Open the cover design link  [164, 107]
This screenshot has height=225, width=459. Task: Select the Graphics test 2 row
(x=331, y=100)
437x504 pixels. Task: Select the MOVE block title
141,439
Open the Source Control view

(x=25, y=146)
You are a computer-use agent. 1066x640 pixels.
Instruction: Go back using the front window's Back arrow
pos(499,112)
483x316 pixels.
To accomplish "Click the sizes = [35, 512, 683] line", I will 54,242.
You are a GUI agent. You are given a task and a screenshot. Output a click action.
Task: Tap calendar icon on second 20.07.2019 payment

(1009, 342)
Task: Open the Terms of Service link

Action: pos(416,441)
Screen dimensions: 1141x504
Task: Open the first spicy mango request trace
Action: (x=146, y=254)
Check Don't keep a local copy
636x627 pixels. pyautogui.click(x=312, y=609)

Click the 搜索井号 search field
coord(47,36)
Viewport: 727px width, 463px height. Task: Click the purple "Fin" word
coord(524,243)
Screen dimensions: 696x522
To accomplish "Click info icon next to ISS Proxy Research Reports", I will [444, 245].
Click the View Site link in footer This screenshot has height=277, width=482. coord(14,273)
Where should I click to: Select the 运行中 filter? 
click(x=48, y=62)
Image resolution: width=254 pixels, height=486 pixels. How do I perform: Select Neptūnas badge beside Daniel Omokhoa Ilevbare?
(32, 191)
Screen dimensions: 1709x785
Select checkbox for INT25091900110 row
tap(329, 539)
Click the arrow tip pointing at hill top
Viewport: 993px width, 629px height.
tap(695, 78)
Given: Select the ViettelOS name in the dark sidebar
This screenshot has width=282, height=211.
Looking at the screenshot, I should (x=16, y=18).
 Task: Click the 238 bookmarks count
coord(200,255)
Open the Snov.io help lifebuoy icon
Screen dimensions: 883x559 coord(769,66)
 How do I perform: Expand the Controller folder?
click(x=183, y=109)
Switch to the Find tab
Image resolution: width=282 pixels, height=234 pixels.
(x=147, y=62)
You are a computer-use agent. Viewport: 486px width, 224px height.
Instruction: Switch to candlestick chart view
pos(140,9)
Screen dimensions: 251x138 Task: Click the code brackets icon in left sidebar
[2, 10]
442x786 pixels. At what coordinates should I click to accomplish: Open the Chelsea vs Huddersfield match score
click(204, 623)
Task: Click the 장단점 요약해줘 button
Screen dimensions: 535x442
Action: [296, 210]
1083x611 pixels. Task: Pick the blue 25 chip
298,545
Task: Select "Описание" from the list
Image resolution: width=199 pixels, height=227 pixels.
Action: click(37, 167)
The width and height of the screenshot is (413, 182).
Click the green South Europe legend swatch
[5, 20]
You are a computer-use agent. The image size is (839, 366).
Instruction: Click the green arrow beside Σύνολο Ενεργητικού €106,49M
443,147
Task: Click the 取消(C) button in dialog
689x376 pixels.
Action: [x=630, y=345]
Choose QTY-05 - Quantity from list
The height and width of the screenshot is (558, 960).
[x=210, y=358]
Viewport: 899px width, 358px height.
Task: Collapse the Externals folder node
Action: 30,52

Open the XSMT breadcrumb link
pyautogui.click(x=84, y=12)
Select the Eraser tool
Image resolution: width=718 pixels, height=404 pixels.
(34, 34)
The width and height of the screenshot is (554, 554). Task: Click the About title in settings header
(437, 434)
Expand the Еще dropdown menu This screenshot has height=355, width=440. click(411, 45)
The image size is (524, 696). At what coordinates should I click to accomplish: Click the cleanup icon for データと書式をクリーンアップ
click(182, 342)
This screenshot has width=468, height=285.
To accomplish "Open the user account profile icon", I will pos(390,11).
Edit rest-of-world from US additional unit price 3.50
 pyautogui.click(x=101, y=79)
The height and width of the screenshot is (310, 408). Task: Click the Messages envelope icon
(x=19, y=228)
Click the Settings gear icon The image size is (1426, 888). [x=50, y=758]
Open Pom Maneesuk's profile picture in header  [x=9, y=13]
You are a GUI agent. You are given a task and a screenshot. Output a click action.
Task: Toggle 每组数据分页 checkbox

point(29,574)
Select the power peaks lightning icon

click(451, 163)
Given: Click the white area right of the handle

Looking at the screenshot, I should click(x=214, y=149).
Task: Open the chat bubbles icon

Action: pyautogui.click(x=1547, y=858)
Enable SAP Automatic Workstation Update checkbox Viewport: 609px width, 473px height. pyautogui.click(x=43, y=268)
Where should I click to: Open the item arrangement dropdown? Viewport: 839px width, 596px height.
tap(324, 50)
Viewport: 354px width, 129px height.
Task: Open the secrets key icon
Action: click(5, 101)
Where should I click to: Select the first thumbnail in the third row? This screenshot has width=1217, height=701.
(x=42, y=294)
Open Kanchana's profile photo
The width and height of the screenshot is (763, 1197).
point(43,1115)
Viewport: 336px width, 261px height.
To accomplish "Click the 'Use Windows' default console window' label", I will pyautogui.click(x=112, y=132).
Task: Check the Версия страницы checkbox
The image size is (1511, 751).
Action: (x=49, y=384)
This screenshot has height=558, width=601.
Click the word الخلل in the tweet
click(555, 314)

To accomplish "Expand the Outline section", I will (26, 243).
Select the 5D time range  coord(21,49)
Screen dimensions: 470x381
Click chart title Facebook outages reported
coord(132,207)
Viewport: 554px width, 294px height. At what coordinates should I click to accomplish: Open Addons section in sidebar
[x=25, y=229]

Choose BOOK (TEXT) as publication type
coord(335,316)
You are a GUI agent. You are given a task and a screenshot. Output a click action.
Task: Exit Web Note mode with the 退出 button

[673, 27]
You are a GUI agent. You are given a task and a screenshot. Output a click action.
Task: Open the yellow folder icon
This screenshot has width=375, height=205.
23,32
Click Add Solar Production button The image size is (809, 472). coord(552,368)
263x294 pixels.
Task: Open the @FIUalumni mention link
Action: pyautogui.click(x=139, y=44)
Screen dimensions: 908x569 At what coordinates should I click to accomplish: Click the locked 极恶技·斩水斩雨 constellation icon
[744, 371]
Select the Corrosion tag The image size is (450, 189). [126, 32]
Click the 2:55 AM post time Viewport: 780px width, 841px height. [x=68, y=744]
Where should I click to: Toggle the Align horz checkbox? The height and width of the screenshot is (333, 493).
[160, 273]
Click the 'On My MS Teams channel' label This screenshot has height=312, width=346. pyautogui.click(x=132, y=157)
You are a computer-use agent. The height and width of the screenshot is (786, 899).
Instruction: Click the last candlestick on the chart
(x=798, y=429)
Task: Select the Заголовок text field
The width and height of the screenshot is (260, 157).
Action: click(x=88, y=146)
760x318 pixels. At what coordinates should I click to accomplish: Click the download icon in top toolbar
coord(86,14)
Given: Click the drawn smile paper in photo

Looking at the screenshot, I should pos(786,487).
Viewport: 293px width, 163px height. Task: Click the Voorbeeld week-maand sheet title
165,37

==============================

• [PROBLEM REQUIREMENTS] Exactly the lines from the one containing "You are a computer-use agent. The height" through the end of the listing should be reproduced, both ends included and nothing more.

• [SOLUTION FOR THIS EXERCISE]
You are a computer-use agent. The height and width of the screenshot is (786, 899).
Instruction: Click the last candlestick on the chart
(x=798, y=429)
Task: Select the Заголовок text field
The width and height of the screenshot is (260, 157).
Action: click(x=88, y=146)
760x318 pixels. At what coordinates should I click to accomplish: Click the download icon in top toolbar
coord(86,14)
Given: Click the drawn smile paper in photo

Looking at the screenshot, I should pos(786,487).
Viewport: 293px width, 163px height. Task: Click the Voorbeeld week-maand sheet title
165,37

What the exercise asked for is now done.